In this study [N Engl J Med. 2012;10.1056/NEJMoa1203421], a phase 3 open-label trial, a total of 322 eligible patients (281 with the V600E mutation, 40 with the V600K mutation, and 1 with both mutations) were assigned in a 2:1 ratio to receive oral trametinib (2 mg once daily) or intravenous chemotherapy consisting of either dacarbazine (1000 mg per square meter of body-surface area) or paclitaxel (175 mg per square meter) every 3 weeks. Patients who had histologically confirmed, unresectable stage IIIC or IV cutaneous melanoma with a V600E or V600K BRAF mutation were eligible for the study, in which investigators screened 1022 patients for V600E and V600K BRAF mutations in 103 centers worldwide between December 2010, and July 2011. Additional eligibility criteria were ≥18 years of age, measurable disease, an Eastern Cooperative Oncology Group (ECOG) performance status of 0 (fully active) or 1 (ambulatory, but restricted in physically strenuous activity), and adequate organ function.
Patients could have received 1 previous chemotherapy regimen for advanced or metastatic melanoma, with the exclusion of BRAF and MEK inhibitors and ipilimumab.
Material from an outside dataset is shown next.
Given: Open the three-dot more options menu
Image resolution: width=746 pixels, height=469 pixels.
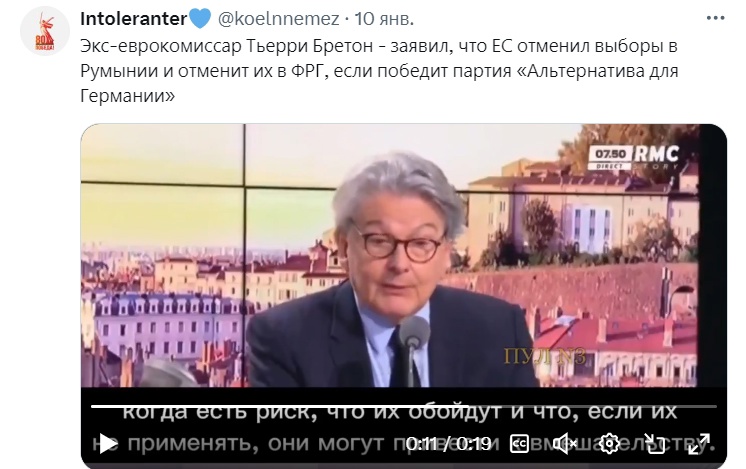Looking at the screenshot, I should click(715, 19).
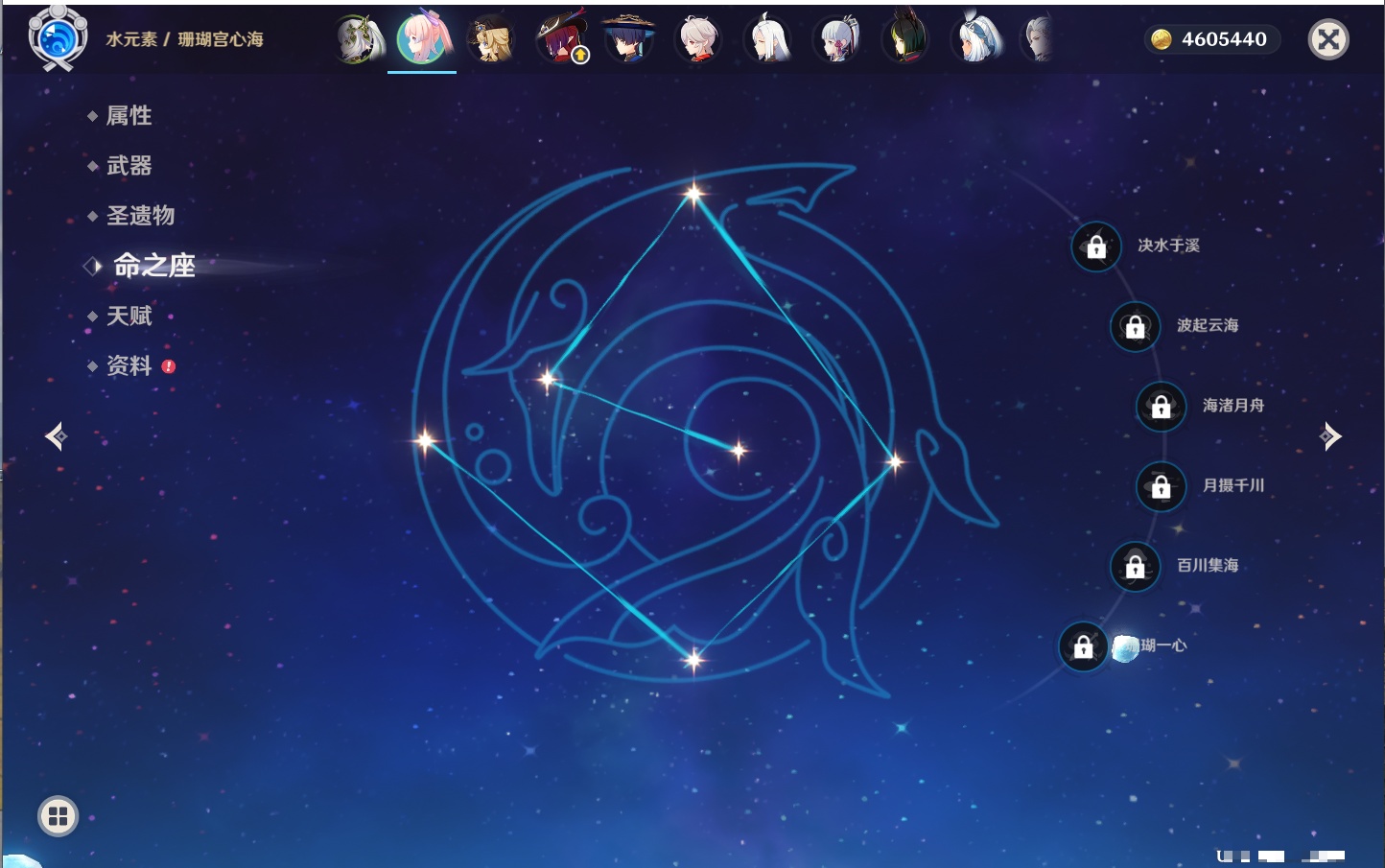
Task: Select the pink-haired Kokomi avatar
Action: pyautogui.click(x=422, y=39)
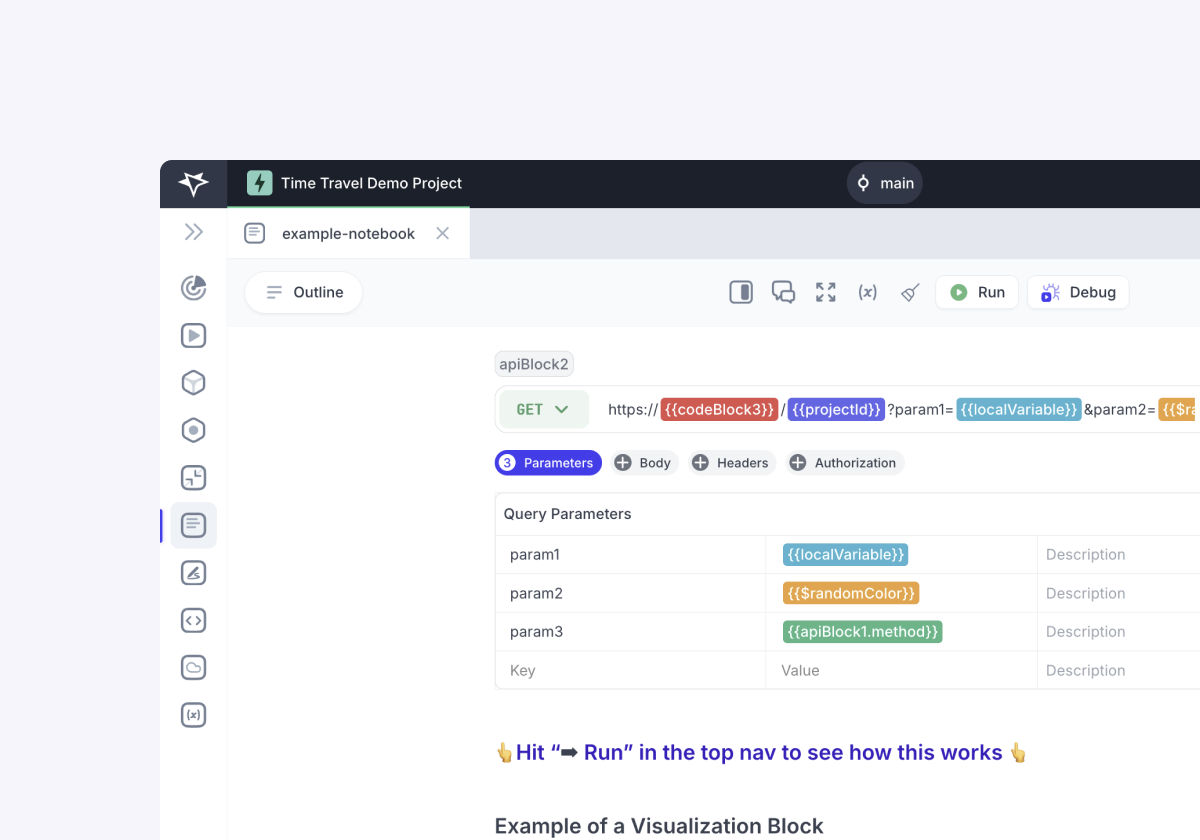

Patients with stable brain metastases were allowed to enroll. Primary end point was progression-free survival; secondary end points included overall survival, overall response rate, duration of response, and safety.
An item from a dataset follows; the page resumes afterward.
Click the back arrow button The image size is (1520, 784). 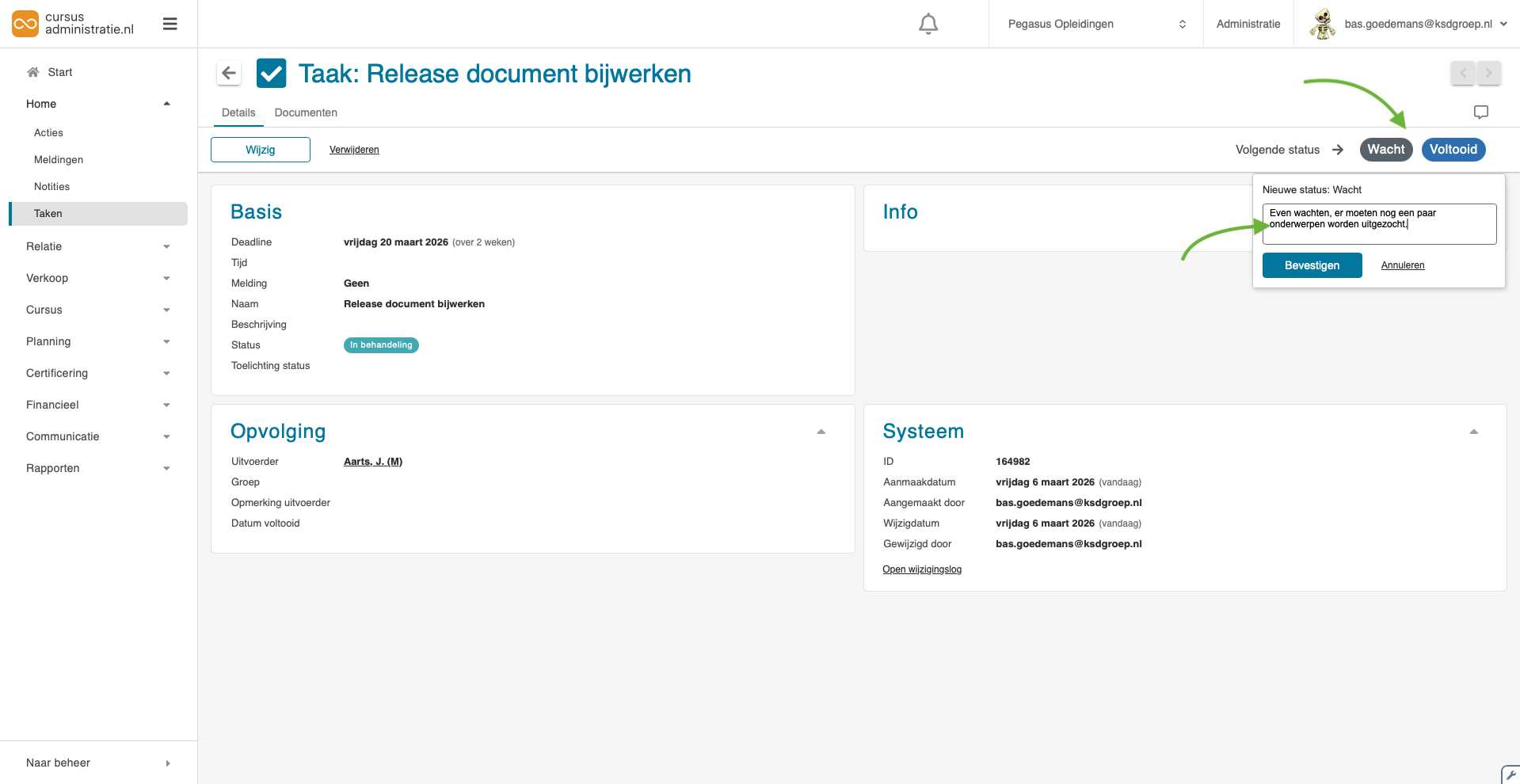tap(229, 74)
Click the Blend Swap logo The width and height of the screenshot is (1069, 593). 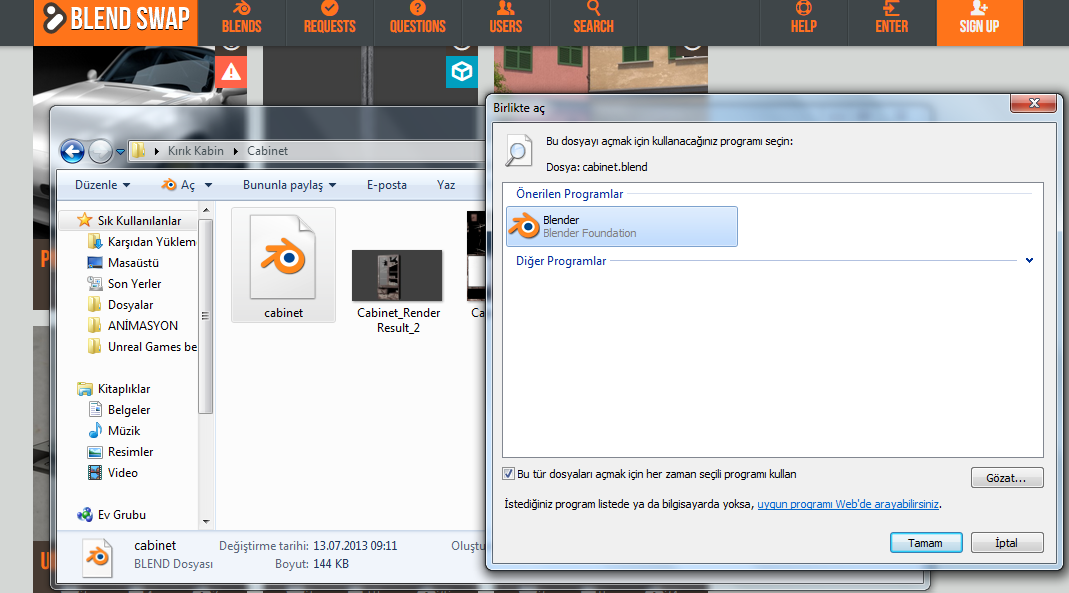click(116, 19)
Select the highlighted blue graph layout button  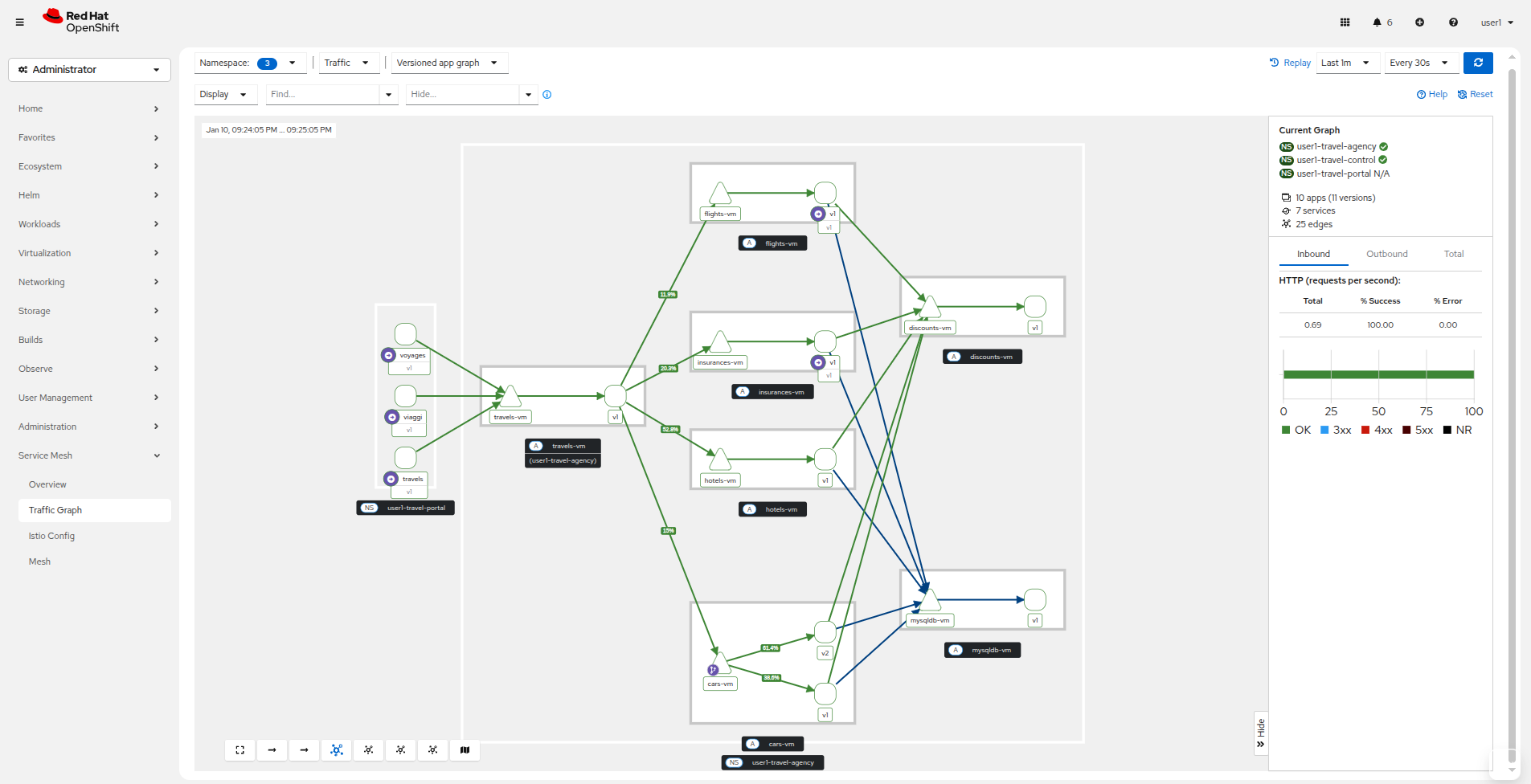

There were 214 patients in the trametinib group and 108 in the chemotherapy group. There were no significant differences between groups at baseline, although more patients in the trametinib group had M1c disease (metastasis to sites beyond skin, lymph node, and lung). A total of 195 patients (61%) had disease progression or had died at the time of primary analysis.
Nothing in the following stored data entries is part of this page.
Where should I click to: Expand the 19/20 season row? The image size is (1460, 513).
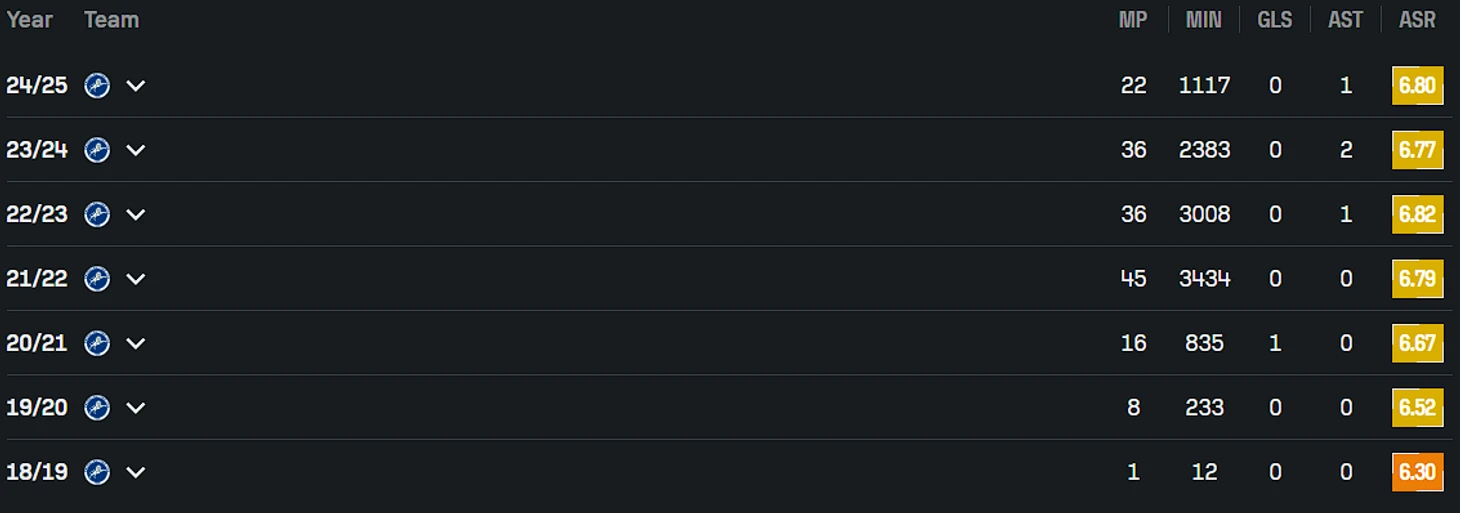coord(136,408)
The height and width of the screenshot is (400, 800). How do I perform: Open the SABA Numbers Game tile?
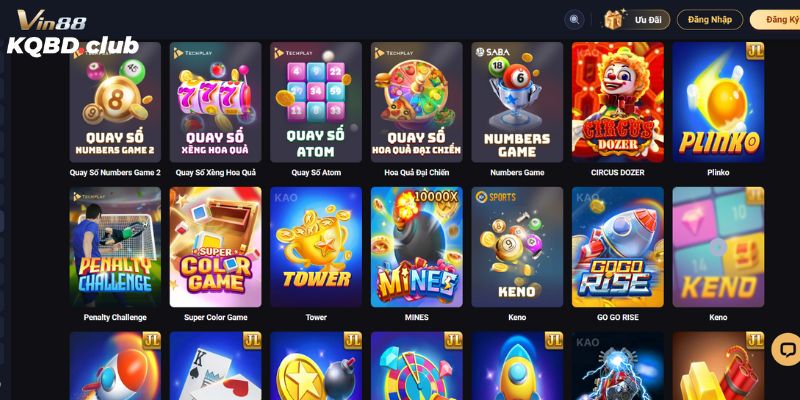pyautogui.click(x=517, y=102)
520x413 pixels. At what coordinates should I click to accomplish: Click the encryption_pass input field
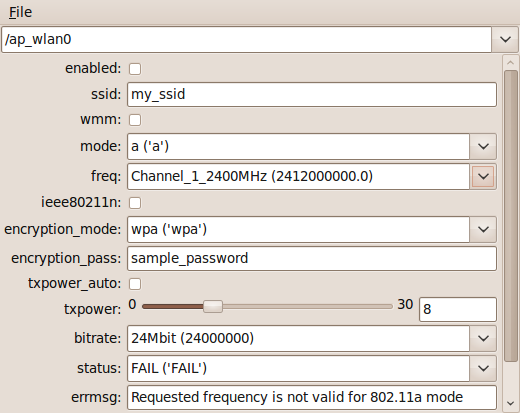coord(312,258)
In the intention-to-treat population, median duration of progression-free survival was 4.8 months in the trametinib group compared with 1.5 months in the chemotherapy group (hazard ratio for progression, 0.45; 95% confidence interval [CI], 0.33-0.63; P<.001). In the intention-to-treat population, there were 35 deaths (16%) in the trametinib group and 29 (27%) in the chemotherapy group at the time of data cutoff. The 6-month overall survival rate in the intention-to-treat population was 81% in the trametinib group and 67% in the chemotherapy group, findings that were identical to those in the primary efficacy population. The hazard ratio for death in the trametinib group was 0.54 (95% CI, 0.32-0.92; P=.01), even though 51 of 108 patients (47%) in the chemotherapy group crossed over to receive trametinib.
The most common adverse events in the trametinib group were rash, diarrhea, peripheral edema, fatigue, and dermatitis acneiform; among the patients with rash, <8% had grade 3 or 4 rash. A decreased ejection fraction or ventricular dysfunction was observed in 14 patients in the trametinib group (11 with a decreased ejection fraction and 3 with left ventricular dysfunction).